Rapide clutch problems

Vic Youel

Well Known and Active Forum User
Non-VOC Member
For more years than I care to remember I have wrestled with poor quality parts and my many purchases of clutch cables (Johnson's et al ), HB10AS's (variants included) and a second G94 (never bothered to return it)..... yes I have a spare and incompatible G94. At least one cable (or was it two?) was used on my new Comet, perhaps in consolation.

I now have a perfect pair of clutch cable and abutment parts that interface. Thanks Russell and what good quality (mmmm must ask for a discount for this advert)

There are many dodgy bits out there that are totally incompatible so my advice is always consult knowledgeable and technically intelligent suppliers and colleagues within your local sections.....this old boy is still learning. I hate spending money and investing in my rejected spares box.

Today I'm still wrestling with C30 cups and C29 springs to get my plates lifting evenly...... most people have given up and bought modern clutches!! I positively refuse!!! I have two sets of each part plus a third set of springs and both parts all have wide dimesional variations.....coupled to my various clutch plate purchases over the years nothing really works properly on my vincent clutch. ....grrhhh!

Then, to compound my potential problems, a well known local member reminded me that there are six ways of grease or oil leaking and ruining your clutch... and I only adressed four of them.... so I now have a major dismantling job.


Can anyone name the six ways....clue is they are not all in KTB etc.

Vic

PS The drawings project and a technical help section in MPH would be really useful to help solve my problems but the many commercial agendas, lack of VOC volunteer technical advice etc., not aided by VOC declared secrecy of drawings prohibit such open dialogue on drawing dimensions and tolerances..

PPS Should I give up on Vincent clutches and buy a modern one..... yes it would have been cheaper but I would like to make the original work in a similar manner to that on my local mate's bike.
 

Tom Gaynor

Well Known and Active Forum User
VOC Member
Cables

Six ways to screw your clutch?
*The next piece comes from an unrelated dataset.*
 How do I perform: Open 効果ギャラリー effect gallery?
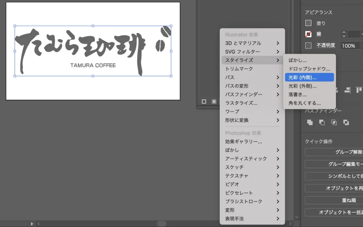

Pass.
There are stiff "UK" cables. and "soft" "Japanese cables. Johnsons sell both. Soft cables are good for pull, useless for push. So don't use them for air-levers. Past that, Rudge (the factory) used 45 thou cables for throttles. The REC (the blazerati) sells "universal" 60 thou cables. They stick. 45 thou cables don't. So my Vin has 60 thou air-lever cables. 45 thou throttle cables, a Japanese clutch cable...........
 
Last edited by a moderator:

Len Matthews

Well Known and Active Forum User
VOC Member
I've never had a problem with Johnson's cables,their service is spot-on. Different story with some supplied by Harper Engines years ago- they were rubbish!
 

andygbsmith

Forum User
Non-VOC Member
Hi vic,
The spring lengths can simply be shimmed to bring them all to the same length but do they all compress the same amount for a given load?.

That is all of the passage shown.